Panelin açılış konuşmasını yapan MÜSİAD Otomotiv Sektör Kurulu Başkanı ve YEDPA Yönetim Kurulu Başkanı Salih Sami Atılgan, “Müstakil Sanayici ve İşadamları Derneği (MÜSİAD) Otomotiv Sektör Kurulu’nun Yedpa ev sahipliğinde, ‘Blok Muafiyetinin Uygulamaları ve Geleceği’ ne yönelik düzenlenen toplantımızın, ülkemiz ve sektörümüz adına faydalı ve hayırlı olmasını temenni ediyorum” dedi.
“Otomotiv sektörü Türkiye ihracatında lider sektör konumundadır”
Salih Sami Atılgan; Otomotiv sektörünün küresel özellikler arz eden, teknolojik imkanların ortaya koymuş olduğu gelişmeler sonucunda lider sektör konumunda olduğunu ifade ederek, “ Otomotiv sektörü sürekli kendisini geliştiren, diğer sektörler ki bunun içerisinde PetroKimya, Bankacılık sistemleri gibi ilgili bütün sektörler açısından da teknolojinin geliştiricisi ve sürükleyicisi pozisyonunda yer alan sektörümüz, geçmiş yıllarda olduğu gibi son 7 yılın 2,5 milyar dolarlık ihracat lideri konumundadır. Otomotiv sektörü, ülkemizde oldukça yüksek istihdam sağlayan ana lokomotif sektörlerden biridir” şeklinde konuştu.

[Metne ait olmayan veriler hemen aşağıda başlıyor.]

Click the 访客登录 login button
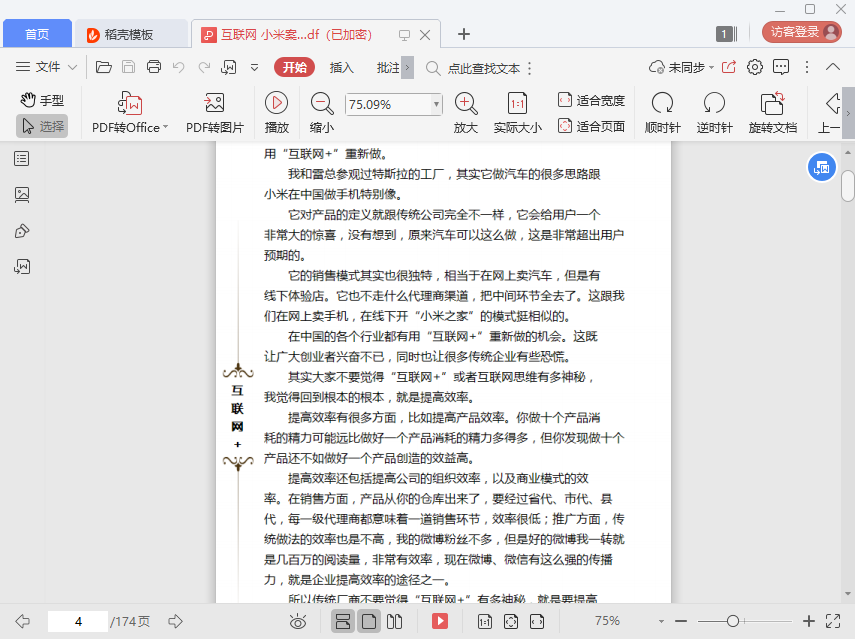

“Türkiye, otomotiv sektöründe tarihinin en büyük yılını yaşadı”
Atılgan, Otomotiv sektörünün 2011 yılından sonra beklentilerin üzerinde gerçekleşen rakamlara ulaşıldığını belirterek, “ Otomotiv sektörü tüm olumsuzluklara ve baskılara rağmen, Doğu Avrupa; Bulgaristan, Slovakya ve Makedonya gibi ülkelerin yarısı kapasitesinde, Batı ve Kuzey Avrupa ülkelerine göre de 4/1 oranında kişi başına düşen araç sayısı ile otomotiv sektörü oldukça yüksek bir potansiyele sahiptir. Son günlerde ortaya çıkan kur artışları ve BDDK’nın almış olduğu kredi imkanlarını daraltmaya yönelik uygulamaları, bir kısma yönelik hamle gibi görülse de, aslında sektör içerisinde herkes 2014 yılında da benzer rakamlara ulaşılacağını öngörmektedir “ dedi.

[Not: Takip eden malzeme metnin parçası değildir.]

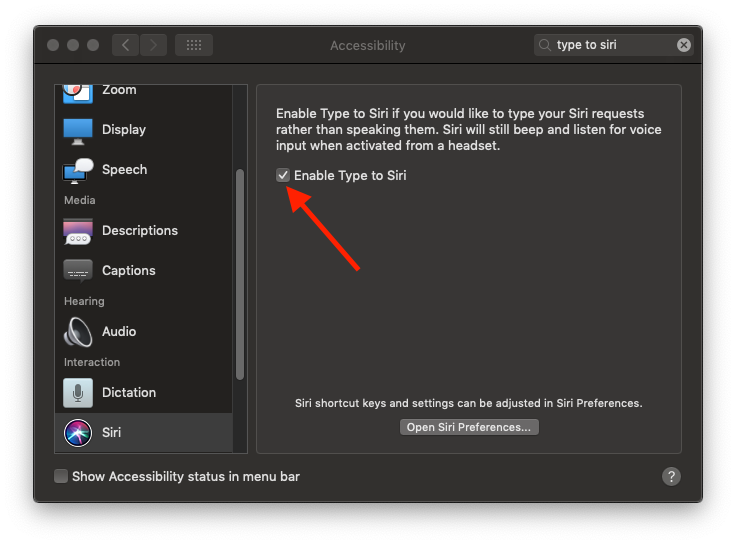736x544 pixels.
Task: Disable the Enable Type to Siri checkbox
Action: pos(283,176)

Otomotiv sektörünün oldukça geniş bir alana sahip olduğunu ifade eden Otomotiv Sektör Kurulu Başkanı Salih Sami Atılgan, “ Ana distribütör firmalar, üreticiler, onlarla bağlantılı iş yapan satıcılar, yetkili servisler yan sanayi işletmelerimiz ve dahi onun ötesinde bizler gibi bağımsız grupları, yedek parçacıları oluşturan bağımsız servisler ve 2.el satıcıları gibi geniş bir yelpazede hareket ediyoruz.

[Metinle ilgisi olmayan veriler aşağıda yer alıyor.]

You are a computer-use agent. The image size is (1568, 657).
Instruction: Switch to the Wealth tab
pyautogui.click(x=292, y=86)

“Sektörün böylesine kompleks bir yapıda oluşundan bağlantılı olarak da Avrupa Birliği ve ABD başta olmak üzere, bütün gelişmiş ülkelerde sektöre özel uygulamalar ve yasal düzenlemeler yapılmıştır. Türkiye’de, Avrupa Birliği kapsamında 2007 yılından bu yana otomotiv sektöründe, kısaca Blok Muafiyeti olarak adlandırılan Rekabet Kurulu’nun yayınlanmış olduğu tebliğ, yasal bir zorunluluk olarak şu an uygulanmaktadır. Otomotiv sektörü içerisindeki bütün grupların, birbirleriyle olan ilişkilerini düzenleyen, özellikle üretici ve distribütör firmaların hakim durumlarını kullanarak sektörün tamamını egemenlikleri altına almalarını engellemeye yönelik olarak, diğer rekabet uygulamalarına ek muafiyetler söz konusu olmuştur” şeklinde konuştu.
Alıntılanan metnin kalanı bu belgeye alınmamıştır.